|Mamidi, Sujan -|
|Chikara, Shireen -|
|Goos, R -|
|Moghaddam, Samira -|
|Mcclean, Phillip -|
Submitted to: The Plant Genome
Publication Type: Peer Reviewed Journal
Publication Acceptance Date: November 15, 2011
Publication Date: February 1, 2012
Citation: Mamidi, S., Chikara, S., Goos, R.J., Hyten, D.L., Moghaddam, S.M., Cregan, P.B., Mcclean, P.E. 2012. Genome-wide association analysis identifies candidate genes associated with iron deficiency chlorosis in soybean. The Plant Genome. 11:154-164. Interpretive Summary: Iron deficiency chlorosis (IDC) is a yield-limiting problem in the major soybean production areas of the North Central United States. The objective of this research was to use an approach called whole genome association mapping to find positions on the soybean chromosomes containing genes that are associated with IDC and which may contain genes that can be used to breed more IDC resistant soybean varieties. More than 140 soybean varieties and advanced breeding lines with varying levels of IDC resistance were grown in the field at five North Dakota locations in 2005 and four locations in 2006 and IDC symptoms were measured. The DNA of all lines was characterized with 1536 Single Nucleotide Polymorphism (SNP) DNA markers. A small subset of SNP DNA markers was identified that were associated with the severity of IDC. Seven different locations along the soybean chromosomes were significantly associated with IDC symptoms in both years. The DNA markers at these positions may be of use to soybean breeders and geneticists who are developing new IDC resistant soybean varieties.

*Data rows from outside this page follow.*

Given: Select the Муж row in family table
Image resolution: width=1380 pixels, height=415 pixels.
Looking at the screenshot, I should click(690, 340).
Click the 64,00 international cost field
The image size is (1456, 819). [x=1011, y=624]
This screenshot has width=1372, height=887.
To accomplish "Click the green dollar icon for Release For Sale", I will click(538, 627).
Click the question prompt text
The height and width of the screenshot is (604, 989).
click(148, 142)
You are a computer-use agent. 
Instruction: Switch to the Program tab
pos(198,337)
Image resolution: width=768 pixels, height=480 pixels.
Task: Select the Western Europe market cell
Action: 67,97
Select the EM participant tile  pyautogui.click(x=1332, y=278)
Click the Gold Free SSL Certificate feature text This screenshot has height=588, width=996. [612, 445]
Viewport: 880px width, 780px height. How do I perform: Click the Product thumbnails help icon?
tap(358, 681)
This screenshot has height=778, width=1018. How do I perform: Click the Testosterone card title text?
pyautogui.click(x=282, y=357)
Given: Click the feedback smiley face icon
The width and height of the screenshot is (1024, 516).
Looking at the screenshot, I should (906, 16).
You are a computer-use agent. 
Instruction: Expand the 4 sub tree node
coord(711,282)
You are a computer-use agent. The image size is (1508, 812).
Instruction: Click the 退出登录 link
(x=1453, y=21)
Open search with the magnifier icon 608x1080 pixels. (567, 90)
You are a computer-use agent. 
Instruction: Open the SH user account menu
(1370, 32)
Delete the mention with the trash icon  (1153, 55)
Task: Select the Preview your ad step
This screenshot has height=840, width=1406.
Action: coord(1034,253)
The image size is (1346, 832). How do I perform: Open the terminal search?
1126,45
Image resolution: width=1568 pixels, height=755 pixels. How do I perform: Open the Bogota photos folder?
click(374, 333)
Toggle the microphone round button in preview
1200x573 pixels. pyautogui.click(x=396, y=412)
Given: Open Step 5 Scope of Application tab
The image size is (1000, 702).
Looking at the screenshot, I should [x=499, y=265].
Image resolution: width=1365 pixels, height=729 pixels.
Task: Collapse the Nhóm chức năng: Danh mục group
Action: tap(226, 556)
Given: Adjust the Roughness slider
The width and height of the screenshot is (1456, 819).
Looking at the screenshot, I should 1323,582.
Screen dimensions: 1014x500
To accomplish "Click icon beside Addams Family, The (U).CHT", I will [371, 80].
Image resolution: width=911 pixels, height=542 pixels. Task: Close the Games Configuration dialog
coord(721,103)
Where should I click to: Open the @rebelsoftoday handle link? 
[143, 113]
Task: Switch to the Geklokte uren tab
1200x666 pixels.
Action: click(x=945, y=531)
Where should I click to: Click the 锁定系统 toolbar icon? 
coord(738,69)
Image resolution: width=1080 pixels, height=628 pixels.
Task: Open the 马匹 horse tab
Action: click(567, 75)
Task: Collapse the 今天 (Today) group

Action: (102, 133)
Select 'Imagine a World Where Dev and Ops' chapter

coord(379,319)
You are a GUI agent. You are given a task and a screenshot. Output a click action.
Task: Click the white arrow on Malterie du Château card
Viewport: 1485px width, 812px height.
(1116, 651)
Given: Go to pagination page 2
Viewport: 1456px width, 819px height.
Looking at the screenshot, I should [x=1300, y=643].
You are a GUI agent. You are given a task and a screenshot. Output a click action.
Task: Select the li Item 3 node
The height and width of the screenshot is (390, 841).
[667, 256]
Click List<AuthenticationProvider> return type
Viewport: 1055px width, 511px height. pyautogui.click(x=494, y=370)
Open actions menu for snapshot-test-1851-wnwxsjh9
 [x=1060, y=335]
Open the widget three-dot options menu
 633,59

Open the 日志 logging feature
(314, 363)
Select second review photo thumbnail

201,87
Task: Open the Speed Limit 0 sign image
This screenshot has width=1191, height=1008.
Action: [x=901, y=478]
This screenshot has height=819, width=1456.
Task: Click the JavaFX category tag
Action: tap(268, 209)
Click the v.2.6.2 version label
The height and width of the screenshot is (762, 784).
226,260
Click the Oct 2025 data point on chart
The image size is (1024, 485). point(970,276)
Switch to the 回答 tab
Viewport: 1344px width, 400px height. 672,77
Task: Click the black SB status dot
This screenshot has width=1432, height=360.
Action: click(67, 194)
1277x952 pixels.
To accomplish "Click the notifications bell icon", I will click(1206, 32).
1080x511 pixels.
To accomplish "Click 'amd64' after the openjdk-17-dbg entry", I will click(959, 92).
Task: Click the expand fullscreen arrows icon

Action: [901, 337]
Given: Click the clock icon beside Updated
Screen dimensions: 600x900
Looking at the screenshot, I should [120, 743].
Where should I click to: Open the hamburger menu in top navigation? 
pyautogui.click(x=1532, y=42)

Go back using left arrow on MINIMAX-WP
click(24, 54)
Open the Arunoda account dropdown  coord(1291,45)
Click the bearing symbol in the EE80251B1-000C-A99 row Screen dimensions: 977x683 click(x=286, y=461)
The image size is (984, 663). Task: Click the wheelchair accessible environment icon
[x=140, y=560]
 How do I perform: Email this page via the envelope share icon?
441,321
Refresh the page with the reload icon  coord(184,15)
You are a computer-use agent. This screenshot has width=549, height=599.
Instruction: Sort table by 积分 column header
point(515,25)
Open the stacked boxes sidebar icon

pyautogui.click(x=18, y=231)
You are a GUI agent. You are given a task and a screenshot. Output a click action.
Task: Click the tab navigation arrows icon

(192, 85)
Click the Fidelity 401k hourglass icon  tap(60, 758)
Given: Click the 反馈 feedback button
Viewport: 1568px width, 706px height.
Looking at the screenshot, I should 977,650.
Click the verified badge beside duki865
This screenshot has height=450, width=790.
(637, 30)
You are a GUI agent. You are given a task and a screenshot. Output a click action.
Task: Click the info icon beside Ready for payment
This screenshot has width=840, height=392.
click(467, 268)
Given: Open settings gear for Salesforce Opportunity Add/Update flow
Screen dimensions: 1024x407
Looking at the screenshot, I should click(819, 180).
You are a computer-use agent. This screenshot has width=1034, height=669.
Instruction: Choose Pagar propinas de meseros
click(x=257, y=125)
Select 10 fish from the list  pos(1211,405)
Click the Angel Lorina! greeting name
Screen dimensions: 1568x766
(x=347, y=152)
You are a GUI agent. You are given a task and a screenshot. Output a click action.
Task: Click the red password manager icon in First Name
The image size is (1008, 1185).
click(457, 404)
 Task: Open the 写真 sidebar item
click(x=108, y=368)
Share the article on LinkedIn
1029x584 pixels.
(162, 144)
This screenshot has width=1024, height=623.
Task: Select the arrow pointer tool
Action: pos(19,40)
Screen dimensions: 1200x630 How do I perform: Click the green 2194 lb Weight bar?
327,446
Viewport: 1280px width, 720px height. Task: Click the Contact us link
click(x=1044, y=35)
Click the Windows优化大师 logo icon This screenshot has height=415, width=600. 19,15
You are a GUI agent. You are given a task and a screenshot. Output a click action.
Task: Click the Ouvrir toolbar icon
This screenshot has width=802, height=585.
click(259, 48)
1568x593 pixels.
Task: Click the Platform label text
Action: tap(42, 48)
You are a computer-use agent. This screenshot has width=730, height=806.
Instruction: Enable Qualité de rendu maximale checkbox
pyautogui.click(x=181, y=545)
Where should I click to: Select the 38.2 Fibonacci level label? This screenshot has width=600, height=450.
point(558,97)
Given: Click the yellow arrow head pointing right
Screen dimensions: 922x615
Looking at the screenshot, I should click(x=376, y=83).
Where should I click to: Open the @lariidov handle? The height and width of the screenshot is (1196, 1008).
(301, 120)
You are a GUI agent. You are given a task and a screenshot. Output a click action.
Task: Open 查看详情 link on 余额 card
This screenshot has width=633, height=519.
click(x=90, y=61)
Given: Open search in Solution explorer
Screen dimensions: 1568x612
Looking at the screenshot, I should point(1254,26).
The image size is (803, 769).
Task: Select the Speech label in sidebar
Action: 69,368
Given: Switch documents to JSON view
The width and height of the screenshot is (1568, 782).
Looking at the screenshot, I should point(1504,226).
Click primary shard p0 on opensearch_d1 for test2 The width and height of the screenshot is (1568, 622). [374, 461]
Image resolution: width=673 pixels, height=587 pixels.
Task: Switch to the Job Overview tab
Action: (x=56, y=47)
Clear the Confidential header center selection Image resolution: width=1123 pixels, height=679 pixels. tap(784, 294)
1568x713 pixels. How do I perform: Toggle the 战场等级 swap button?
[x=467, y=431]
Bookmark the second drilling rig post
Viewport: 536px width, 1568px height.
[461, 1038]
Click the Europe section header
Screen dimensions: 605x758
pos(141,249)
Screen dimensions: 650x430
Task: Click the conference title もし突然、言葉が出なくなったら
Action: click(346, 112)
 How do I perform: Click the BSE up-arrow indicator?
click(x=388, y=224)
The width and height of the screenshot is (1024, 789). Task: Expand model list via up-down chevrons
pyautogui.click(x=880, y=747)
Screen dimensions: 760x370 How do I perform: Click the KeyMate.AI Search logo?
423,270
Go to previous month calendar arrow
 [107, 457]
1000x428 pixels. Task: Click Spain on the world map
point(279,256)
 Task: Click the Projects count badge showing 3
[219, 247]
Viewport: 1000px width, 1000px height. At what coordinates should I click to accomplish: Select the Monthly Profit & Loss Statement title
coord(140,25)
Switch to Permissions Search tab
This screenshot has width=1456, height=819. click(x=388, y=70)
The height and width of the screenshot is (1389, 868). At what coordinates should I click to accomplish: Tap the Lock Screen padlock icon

Technical Abstract: Iron deficiency chlorosis (IDC) is a significant yield-limiting problem in some of the major soybean production regions in the United States. Soybean plants display a variety of symptoms, ranging from slight yellowing of the leaves to interveinal chlorosis and sometimes it is followed by stunted growth. In severe cases it may even lead to cell death. The objective was to employ whole genome association mapping approaches to uncover the genomic regions associated with IDC. The 2005 and 2006 populations from a multi-location, replicated IDC variety field testing program were evaluated. SNP genotyping identified 881 and 913 loci with a minor allele frequency > 10%, in 2005 and 2006, respectively. After controlling for population structure and individual relatedness, and selecting statistical models that minimized false positives, 42 and 88 loci were significant in 2005 and 2006, respectively. The loci accounted for 74.5% of the phenotypic variation in IDC symptoms in 2005 and 93.8% of the variation in 2006. Nine loci from seven genomic locations were significant in both years. These loci accounted for 43.7% of the variation in 2005 and 47.6% in 2006. A number of the loci discovered here mapped at or near previously discovered QTL loci. A total of 13 genes known to be involved in iron metabolism mapped in the vicinity of significant markers in one or both populations.